7 porque esmagam no pó da terra a cabeça do pobre, e transviam os pequenos, porque o filho e o pai dormem com a mesma jovem, o que é uma profanação do meu santo nome,

8 porque se estendem ao pé de cada altar sobre vestes recebidas em penhor, e bebem no templo do seu Deus o vinho dos que foram multados.

9 E, todavia, fui eu que exterminei diante deles os amorreus, cuja estatura se igualava à dos cedros, e que eram fortes como os carvalhos; destruí seus frutos de cima e suas riquezas de baixo;

10 fui eu que vos tirei do Egito e vos conduzi, através do deserto, durante quarenta anos, para vos dar a posse da terra dos amorreus;

11 suscitei profetas dentre os vossos filhos, e nazarenos dentre os vossos jovens; não é assim, filhos de Israel? - Oráculo do Senhor.

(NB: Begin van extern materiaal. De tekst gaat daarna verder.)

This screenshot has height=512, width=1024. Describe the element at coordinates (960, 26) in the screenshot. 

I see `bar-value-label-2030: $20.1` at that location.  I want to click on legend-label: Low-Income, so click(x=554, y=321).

12 Mas vós fizestes beber vinho aos nazarenos, e proibistes aos profetas que profetizassem.

13 Pois bem! Eis que eu vos vou fazer ranger como um carro carregado de feno.

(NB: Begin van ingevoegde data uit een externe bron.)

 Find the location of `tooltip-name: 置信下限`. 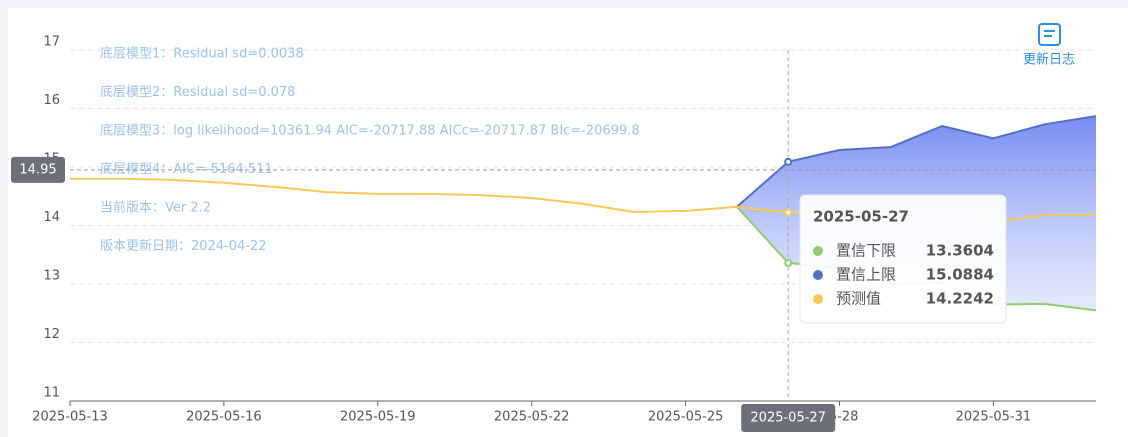

tooltip-name: 置信下限 is located at coordinates (866, 251).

14 Não haverá mais fuga possível para o homem ágil, o forte não encontrará mais sua força, o valente não salvará sua vida,

15 o arqueiro não poderá resistir, nem o homem de pés ligeiros poderá escapar, nem o cavaleiro salvará sua vida,

16 e o mais corajoso entre os valentes fugirá nu, naquele dia - oráculo do Senhor.